How it relates to gateways, marketplaces, and proxies
"Router" is an overloaded word. Policy-based routing is a higher layer of abstraction that can sit on top of the plumbing you already know — it is not a competitor to it. The clean test is whether a component reasons about which model should serve the request or just moves bytes: if you still have to name the model, you have a gateway, a proxy, a balancer, or a marketplace; if you describe the rules the model must satisfy and let the system choose, you have a policy router.
- API gateways and proxies forward your request and add cross-cutting concerns — auth, rate limiting, retries, caching, logging. They answer "how do I reach this endpoint reliably?" You still name the model.
- Load balancers spread traffic across interchangeable backends. Their core assumption is that the targets are equivalent. Models are not equivalent — they differ in price, context window, capability, latency, and provider — so a policy router selects on those differences instead of treating them as noise.
- Model marketplaces and aggregators give you one key and one bill across many providers, usually by reselling tokens at a markup. That solves access and billing, not the decision: you still pick the model and still pay a per-token margin.

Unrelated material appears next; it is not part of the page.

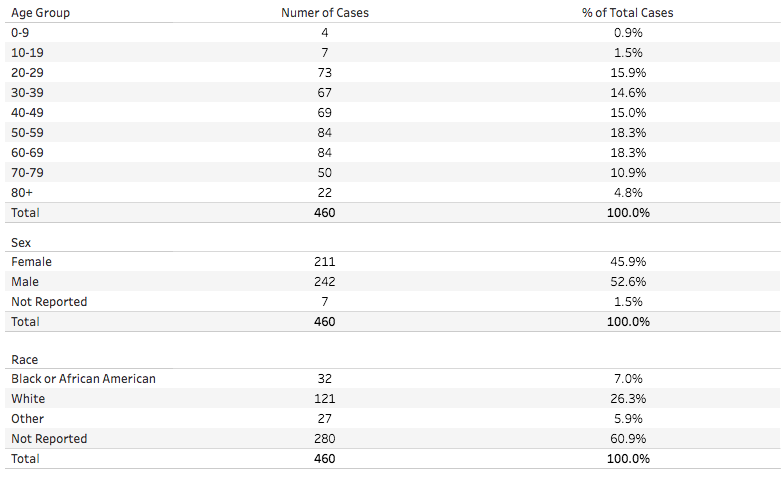783x480 pixels.
Task: Click the White race row label
Action: pos(28,399)
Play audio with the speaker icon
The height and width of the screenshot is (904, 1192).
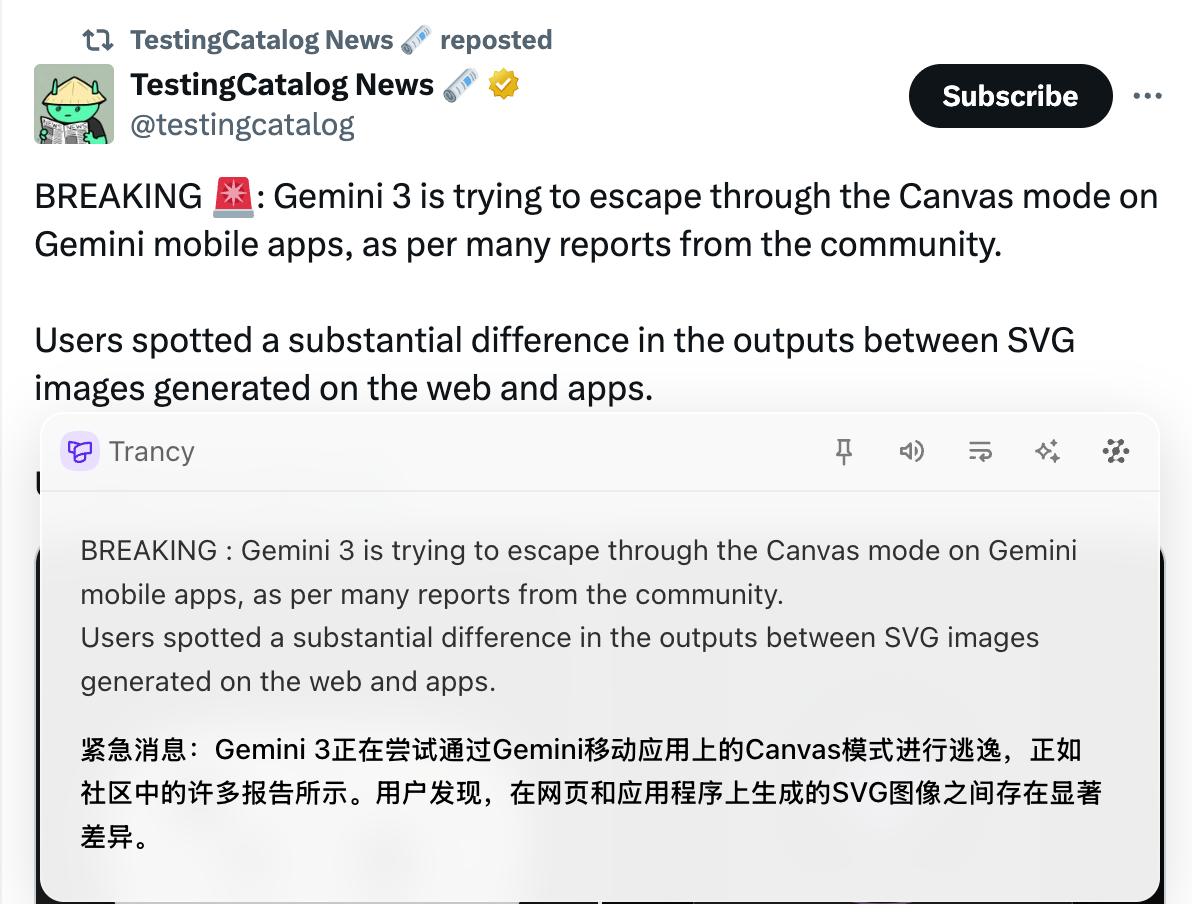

For a tool-by-tool look at where each option puts the routing decision and what that means for your bill, read the comparison of unhardcoded versus Portkey, LiteLLM, and OpenRouter. And for where this is all heading — every LLM call eventually carrying its own portable, enforceable policy — see the runtime policy layer vision. The pattern is open at its core: the policy_ir is a format you can read and reason about, and the reference pieces are part of our open-source work.
Bottom line: a hardcoded model is a silent, unconditional bet on one provider for all of your traffic. A policy is a written, conditional rule the router enforces and records on every call — cheaper, more reliable, and finally auditable, for the cost of changing one line.